1.3 Organization of this paper

The remaining sections of the paper are organized as follows. Section 2 presents a cognitive architecture. Given a particular OODA based behavior model related with the spectrum competition, Sect. 3 is devoted to formulate the utility functions for the primary and secondary networks respectively, exploring the specifications and behavior motivations of them. Section 4 discusses the interaction between the two utility functions in the LPMS and MPLS scenarios. In Sect. 5, we discuss the existance and location of equilibrium of the proposed double auction games. Then, Sect. 6 examines the reciprocal negotiation within one secondary network under four cases, and Sect. 7 presents the simulation results. Finally, Sect. 8 concludes the paper and highlights the research issues that the proposed DAST functions in the dynamic spectrum allocation of heterogeneous cognitive network.

2 Behavior modeling in the cognitive networks

2.1 Primary and secondary networks

Consider a cognitive network with I primary networks (PN) and several heterogeneous secondary networks (SN) around in Fig. 1, where each PN is assigned with licensed bands uniformly. Assume a PN-controller takes charge of spectrum management in the cognitive network, which not only allocates resource for PUs, but also maintains dealings with SNs on the current vacant bands. SNs compete for the spectrum access opportunities as a union in the open, unlicensed band, and then allocate for ruled SUs in certain strategies. We assume that users within the SNs are homo parochius [29], i.e. they value insiders’ (SUs in the same SN) welfare more than that of users outside, evaluate insiders personal qualities higher than those of outsiders (SUs in the other SNs), and partially suppress personal goals in favor of the goals of the group of insiders. However, the relationship of each SN with PN is more similar to the homo reciprocal society [29], where they interact strategically with a propensity to cooperate with each other. Therefore, SNs pursue the access opportunities at a cost while PN can snatch the revenue by leasing the vacant spectrum to SNs, such that both of them will benefit from the win-win cooperation.

Fig. 1
figure 1

Behavior model prototype in the cognitive network

Specifically, we indicate I PNs and K SNs with the sets \(S_{PN}=\{p_1,p_2,\ldots,p_I\}\) and \(S_{SN}=\{SN_1,SN_2,\ldots ,SN_K\}\) respectively. Moreover, there are \(N_k,k\in\{1,2,\ldots ,K\}\) users in the kth SN, indicated by the set \(SN_{k}=\{s_{j}^{k}\},j\in\{1,2,\ldots, N_k\}\), i.e. the jth user in the kth SN. In the cognitive network, the total system bandwidth B is divided into Tc OFDM subchannels. We authorize PN \(p_i,i\in\{1,2,\ldots, I\}\) with u i OFDM subchannels indicated by a channel index vector \(A_{p_i}=\{\alpha_{p_i}^n\},\alpha_{p_i}^n \in\{0,1\},n\in\{1,2,\ldots u^i\}\), where α n p i  = 1 indicates that the nth subchannel is allocated to p i and vice versa. Denote \(A_{s_{j}^{k}}=\{\beta_{s_{j}^{k}}^n\}, \beta_{s_{j}^{k}}^n\in\{0,1\},n\in\{1,2,\ldots v^j\}\) as the subchannels access for SU s k j , where \(\beta_{s_{j}^{k}}^n=1\) indicates that the nth subchannel is released to p i and vice versa. Define \(g_{p_i}^n, g_{s_{j}^{k}}^n\) as the channel gain for p i and s k j on the nth subchannel. In this model, users can obtain \(g_{p_i}^n\) and \(g_{s_{j}^{k}}^n\) by the channel estimation or cluster-based sensing [30, 31]. \(p_{p_i}^n\) is the power of p i on the nth subchannel and the channel noise is assumed to be independently and identically distributed (i.i.d) zero-mean complex additive white Gaussian random variables with variance σ2 on all the links.

• [Data entries]

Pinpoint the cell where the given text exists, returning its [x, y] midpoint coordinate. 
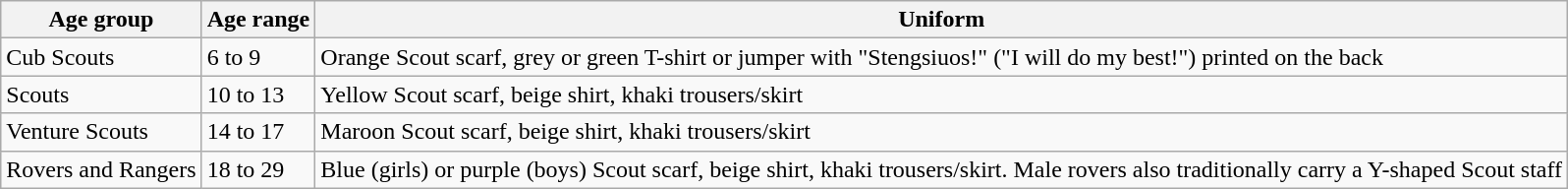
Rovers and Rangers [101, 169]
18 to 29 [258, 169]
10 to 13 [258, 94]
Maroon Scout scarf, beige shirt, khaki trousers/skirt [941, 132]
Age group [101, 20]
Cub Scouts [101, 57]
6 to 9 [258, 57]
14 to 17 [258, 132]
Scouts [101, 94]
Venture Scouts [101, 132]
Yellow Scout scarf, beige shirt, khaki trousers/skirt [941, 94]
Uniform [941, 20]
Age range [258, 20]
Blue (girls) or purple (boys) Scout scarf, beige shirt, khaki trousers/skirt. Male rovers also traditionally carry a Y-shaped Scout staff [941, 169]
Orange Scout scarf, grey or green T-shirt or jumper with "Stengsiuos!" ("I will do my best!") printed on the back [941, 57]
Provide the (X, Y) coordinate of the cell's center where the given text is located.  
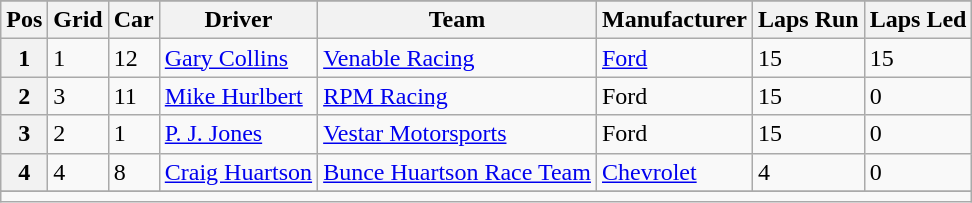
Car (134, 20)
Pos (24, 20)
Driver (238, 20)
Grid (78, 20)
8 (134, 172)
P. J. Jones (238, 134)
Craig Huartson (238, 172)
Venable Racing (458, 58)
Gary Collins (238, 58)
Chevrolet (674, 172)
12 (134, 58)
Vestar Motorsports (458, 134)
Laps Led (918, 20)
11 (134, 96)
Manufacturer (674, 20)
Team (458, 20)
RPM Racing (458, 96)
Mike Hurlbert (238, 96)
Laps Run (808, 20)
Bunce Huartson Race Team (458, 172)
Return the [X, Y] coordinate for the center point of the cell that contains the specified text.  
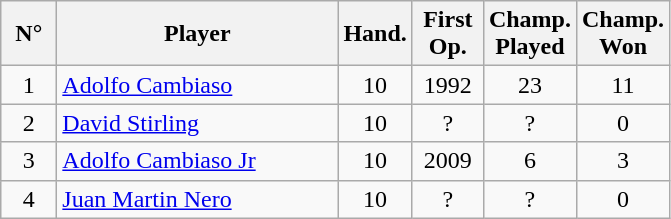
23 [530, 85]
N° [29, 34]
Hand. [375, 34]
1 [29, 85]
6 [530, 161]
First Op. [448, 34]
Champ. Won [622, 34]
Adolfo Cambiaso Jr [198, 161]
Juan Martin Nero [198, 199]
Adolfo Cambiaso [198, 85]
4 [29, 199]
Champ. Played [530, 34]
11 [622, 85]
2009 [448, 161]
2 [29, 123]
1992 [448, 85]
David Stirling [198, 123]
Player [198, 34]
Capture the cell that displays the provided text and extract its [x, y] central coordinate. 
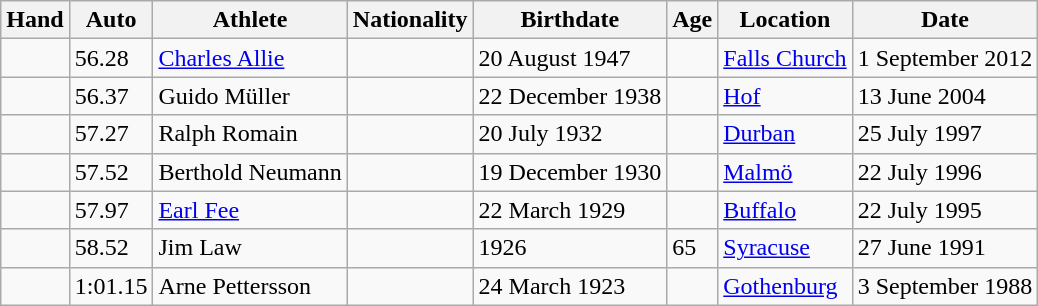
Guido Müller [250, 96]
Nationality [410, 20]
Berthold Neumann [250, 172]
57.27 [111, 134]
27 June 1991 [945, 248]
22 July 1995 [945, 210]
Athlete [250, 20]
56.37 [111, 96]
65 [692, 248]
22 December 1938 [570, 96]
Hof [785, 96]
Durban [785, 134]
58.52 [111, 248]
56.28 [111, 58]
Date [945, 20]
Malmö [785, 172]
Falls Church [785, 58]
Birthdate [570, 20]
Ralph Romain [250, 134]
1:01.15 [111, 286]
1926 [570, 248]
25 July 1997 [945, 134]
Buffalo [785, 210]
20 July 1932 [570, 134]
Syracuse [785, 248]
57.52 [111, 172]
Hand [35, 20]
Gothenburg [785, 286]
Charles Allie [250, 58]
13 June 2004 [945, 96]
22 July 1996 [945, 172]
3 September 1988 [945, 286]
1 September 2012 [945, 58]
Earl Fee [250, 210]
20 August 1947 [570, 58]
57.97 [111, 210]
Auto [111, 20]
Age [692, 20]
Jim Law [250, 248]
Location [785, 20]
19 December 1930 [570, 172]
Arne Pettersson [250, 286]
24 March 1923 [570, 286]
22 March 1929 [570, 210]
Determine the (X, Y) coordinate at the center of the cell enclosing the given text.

...

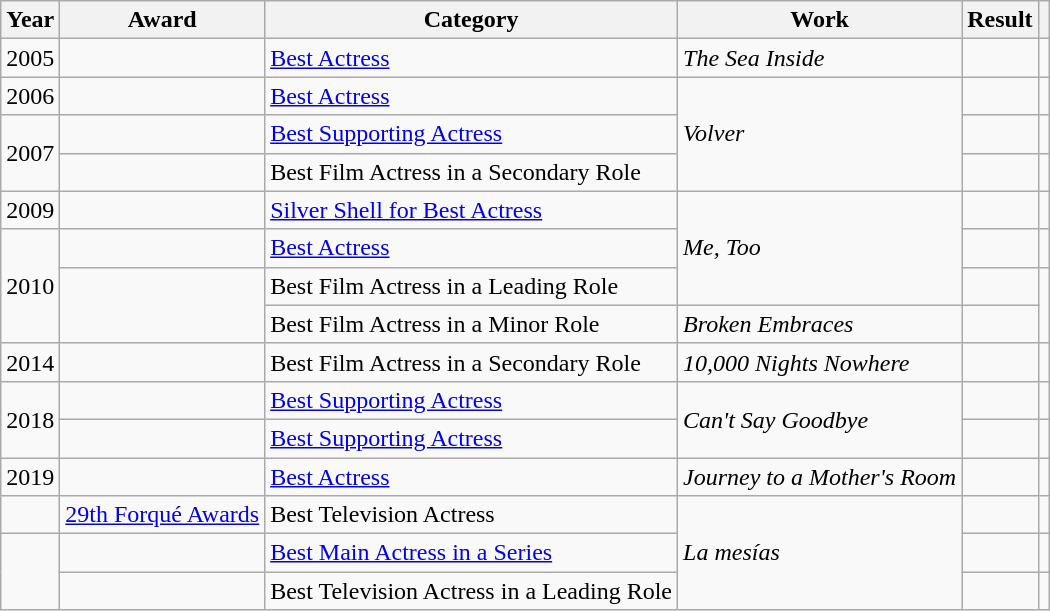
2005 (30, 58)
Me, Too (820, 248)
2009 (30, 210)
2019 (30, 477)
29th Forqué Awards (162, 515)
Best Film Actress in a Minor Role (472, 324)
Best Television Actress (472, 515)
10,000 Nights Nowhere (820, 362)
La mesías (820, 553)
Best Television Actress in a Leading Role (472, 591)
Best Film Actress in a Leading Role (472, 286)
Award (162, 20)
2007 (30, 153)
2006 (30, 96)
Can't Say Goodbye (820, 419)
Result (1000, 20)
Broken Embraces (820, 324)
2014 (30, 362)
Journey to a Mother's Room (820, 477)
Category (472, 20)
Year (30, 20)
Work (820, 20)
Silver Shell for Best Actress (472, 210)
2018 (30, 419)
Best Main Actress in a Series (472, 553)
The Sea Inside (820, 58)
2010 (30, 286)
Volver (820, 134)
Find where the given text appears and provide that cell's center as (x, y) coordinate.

• [Tasks for this exercise]
A. From the spectrum allocation excerpt above, extract the part that opens with the words containing "The remaining sections" and closes with "heterogeneous cognitive network.".
B. According to the spectrum allocation excerpt, why do the secondary networks pay for access opportunities while the primary network leases its vacant spectrum to them? Answer in one to three sentences.
C. In the spectrum allocation excerpt, which section presents the simulation results?

• [Exercise solutions]
A.
The remaining sections of the paper are organized as follows. Section 2 presents a cognitive architecture. Given a particular OODA based behavior model related with the spectrum competition, Sect. 3 is devoted to formulate the utility functions for the primary and secondary networks respectively, exploring the specifications and behavior motivations of them. Section 4 discusses the interaction between the two utility functions in the LPMS and MPLS scenarios. In Sect. 5, we discuss the existance and location of equilibrium of the proposed double auction games. Then, Sect. 6 examines the reciprocal negotiation within one secondary network under four cases, and Sect. 7 presents the simulation results. Finally, Sect. 8 concludes the paper and highlights the research issues that the proposed DAST functions in the dynamic spectrum allocation of heterogeneous cognitive network.

B. The relationship of each secondary network with the primary network resembles a homo reciprocal society, in which they interact strategically with a propensity to cooperate. Paying for access and leasing vacant spectrum therefore lets both sides benefit from win-win cooperation.

C. Section 7